On September 19, 2012, a legal notice was sent to the applicant. Neither the said notice, nor its acknowledgment due returned. On November 2, 2012 again, a legal notice was sent to the applicant.
There is a presumption of service of the notice upon the applicant on November 4, 2012. Despite service of notice, the applicant did not make any payment, nor sent any reply.
The complaint was filed on November 19, 2012. The Magistrate, after recording the statement under Sections 200 and 202 CrPC, summoned the applicant vide order dated October 4, 2013, under Section 138 of the Act.
Counsel for the applicant submitted that in the complaint, the date of service of notice of demand dated September 19, 2012 on the complainant has not been disclosed and as such, no proceedings under Section 138 of the Act could be drawn against the applicant.
Counsel for the applicant has placed reliance on a decision of this Court in the case of Alijan vs State of UP and another, reported in 2020.
It was next contended that even otherwise, the complaint, on the basis of the second notice dated November 2, 2012, was also not legally maintainable, under the provisions of the Act.
Vikrant Rana, Counsel for the opposite party no.2, and Nikhil Chaturvedi, AGA for the State, submitted that it is not necessary to mention in the complaint that notice of demand was served on the accused on any given date. It is contended that once it is mentioned in the complaint that notice was dispatched under the registered cover, on the address of the accused which has not been stated to be incorrect, there would be a presumption in law with regard to service of notice.
The summoning order passed by the Magistrate is legal and just in the eyes of the law and at this stage, only a prima facie case is to be seen and the complaint cannot be thrown at the threshold.
As regards the contention of Counsel for the applicant that the complaint on the basis of second notice dated November 2, 2012 is not maintainable, Counsel Vikrant Rana submitted that the second notice dated November 2, 2012 is only a reminder notice to the drawer of the cheque and as such, the said notice could not be construed as an admission of non-service of first notice by the complainant.
Coming to the facts of the case, the notice having been sent on September 19, 2012, if the presumption of service of notice within a reasonable time is raised, shall be deemed to have been served, at best within a period of 30 days from the date of issuance thereof- September 19, 2012.
The Court stated that the applicant was required to make payment in terms of the said notice within 15 days thereafter,p on or about November 3, 2012. The complaint, therefore, should have been filed by December 3, 2012.
Admittedly, the complaint was filed on November 19, 2012 and therefore, at this stage, it cannot be said that no proceedings under Section 138 of the Act could be drawn against the applicant. The Magistrate at the stage of summoning has only to see whether a prima facie case is made out or not.
The Court said that the factum of disputed service of notice requires adjudication on the basis of evidence and the same can only be done and appreciated by the trial Court and not by the Court under the jurisdiction conferred by Section 482 CrPC.
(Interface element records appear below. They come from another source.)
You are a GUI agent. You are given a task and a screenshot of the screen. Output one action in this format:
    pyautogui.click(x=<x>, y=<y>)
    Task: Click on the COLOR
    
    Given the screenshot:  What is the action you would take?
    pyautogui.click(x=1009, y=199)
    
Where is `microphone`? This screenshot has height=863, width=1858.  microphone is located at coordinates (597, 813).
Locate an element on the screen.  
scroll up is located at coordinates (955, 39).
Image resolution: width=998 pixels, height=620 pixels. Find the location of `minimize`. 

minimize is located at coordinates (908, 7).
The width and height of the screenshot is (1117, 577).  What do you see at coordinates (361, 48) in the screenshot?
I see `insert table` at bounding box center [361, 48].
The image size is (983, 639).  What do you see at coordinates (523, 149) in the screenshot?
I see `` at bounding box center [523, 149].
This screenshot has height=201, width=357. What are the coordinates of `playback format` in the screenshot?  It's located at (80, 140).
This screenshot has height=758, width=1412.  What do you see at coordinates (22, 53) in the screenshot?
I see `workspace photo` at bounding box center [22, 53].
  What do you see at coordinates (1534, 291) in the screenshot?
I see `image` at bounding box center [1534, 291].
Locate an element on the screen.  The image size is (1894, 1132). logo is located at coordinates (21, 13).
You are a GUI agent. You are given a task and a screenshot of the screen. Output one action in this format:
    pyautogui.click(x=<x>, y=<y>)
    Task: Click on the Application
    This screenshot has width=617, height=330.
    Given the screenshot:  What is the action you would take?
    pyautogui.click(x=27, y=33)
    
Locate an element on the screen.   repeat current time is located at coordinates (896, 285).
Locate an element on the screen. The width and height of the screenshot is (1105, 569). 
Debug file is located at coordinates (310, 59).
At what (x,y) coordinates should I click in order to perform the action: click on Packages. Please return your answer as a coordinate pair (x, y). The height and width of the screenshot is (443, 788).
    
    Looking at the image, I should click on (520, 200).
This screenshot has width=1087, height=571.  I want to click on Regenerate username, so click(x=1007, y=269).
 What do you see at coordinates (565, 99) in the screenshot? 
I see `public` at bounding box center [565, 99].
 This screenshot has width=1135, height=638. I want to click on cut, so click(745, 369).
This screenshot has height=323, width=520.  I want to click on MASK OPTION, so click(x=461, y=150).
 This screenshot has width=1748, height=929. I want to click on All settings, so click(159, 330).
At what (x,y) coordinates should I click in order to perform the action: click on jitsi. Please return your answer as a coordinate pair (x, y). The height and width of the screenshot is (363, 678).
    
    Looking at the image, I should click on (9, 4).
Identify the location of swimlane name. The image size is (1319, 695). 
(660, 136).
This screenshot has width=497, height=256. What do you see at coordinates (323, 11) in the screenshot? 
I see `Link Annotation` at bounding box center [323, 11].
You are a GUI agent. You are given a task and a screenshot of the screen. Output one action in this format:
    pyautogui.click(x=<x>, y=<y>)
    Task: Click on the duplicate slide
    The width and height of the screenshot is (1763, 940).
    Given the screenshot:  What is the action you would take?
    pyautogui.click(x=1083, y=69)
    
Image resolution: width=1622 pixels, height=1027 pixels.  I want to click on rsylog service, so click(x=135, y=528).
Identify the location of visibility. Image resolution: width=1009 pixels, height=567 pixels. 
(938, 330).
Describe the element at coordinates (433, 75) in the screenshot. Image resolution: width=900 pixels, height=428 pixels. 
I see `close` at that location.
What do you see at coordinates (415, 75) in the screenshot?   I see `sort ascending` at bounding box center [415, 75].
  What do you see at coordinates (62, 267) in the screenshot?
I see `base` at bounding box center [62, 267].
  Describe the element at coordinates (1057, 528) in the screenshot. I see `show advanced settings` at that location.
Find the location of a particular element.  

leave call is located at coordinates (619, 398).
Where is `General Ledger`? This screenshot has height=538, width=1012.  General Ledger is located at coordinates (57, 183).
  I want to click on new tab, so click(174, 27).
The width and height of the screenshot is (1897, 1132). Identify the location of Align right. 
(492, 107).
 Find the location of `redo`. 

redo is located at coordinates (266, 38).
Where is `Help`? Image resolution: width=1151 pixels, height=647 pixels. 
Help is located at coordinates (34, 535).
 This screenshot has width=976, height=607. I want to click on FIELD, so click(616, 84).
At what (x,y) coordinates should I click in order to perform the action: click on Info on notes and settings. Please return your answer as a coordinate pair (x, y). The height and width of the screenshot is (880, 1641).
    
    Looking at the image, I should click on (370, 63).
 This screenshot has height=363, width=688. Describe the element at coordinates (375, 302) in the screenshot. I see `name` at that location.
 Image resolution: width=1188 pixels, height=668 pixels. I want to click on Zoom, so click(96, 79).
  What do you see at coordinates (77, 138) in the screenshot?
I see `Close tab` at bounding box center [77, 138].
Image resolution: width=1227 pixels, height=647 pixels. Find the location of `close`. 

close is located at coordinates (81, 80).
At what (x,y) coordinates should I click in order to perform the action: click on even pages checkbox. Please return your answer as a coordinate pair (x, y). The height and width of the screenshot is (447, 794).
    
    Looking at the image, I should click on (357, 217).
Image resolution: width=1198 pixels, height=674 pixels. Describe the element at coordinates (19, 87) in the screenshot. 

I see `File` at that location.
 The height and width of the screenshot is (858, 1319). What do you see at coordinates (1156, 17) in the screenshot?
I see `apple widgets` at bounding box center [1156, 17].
The judgement of the Court in the case of Alijan (supra) cited by the counsel for the applicant in support of his argument is not good law in view of the judgements of the Supreme Court in C.C.Alavi Haji and (supra), Ajeet Seeds Limited (supra) and Subodh S. Salaskar (supra).
“The second contention raised by counsel for the applicant that the complaint on the basis of second notice dated November 02, 2012 was not maintainable, also cannot be accepted for the reason that the cause of action to file the complaint in question arose under clause (c) of the proviso to Section 138 of the Act from sending of the first notice dated September 19, 2012 and not from the notice dated November 2, 2012, as the second notice dated November 2, 2012 is only a reminder notice to the drawer of the cheque and as such, it cannot be construed as an admission of non -service of first notice by the complainant”, the Court said.
“Hence, in view of the foregoing discussions, both the submissions raised by the Counsel for the applicants are not found to be cogent enough to dislodge the proceedings of Complaint Case No 3972 of 2012, PS Kankarkheda, District Meerut. The application under Section 482 CrPC is devoid of merit and it is, accordingly, dismissed”, the Court ordered.
“However, since the complaint case, giving rise to the application, has been pending since 2014, as per the mandate of the Act, the proceedings under Section 138 of the Act ought to be concluded within six months.
Accordingly, the Court directed to expedite the hearing of the complaint case by fixing short dates and without granting any unnecessary adjournment to either of the parties.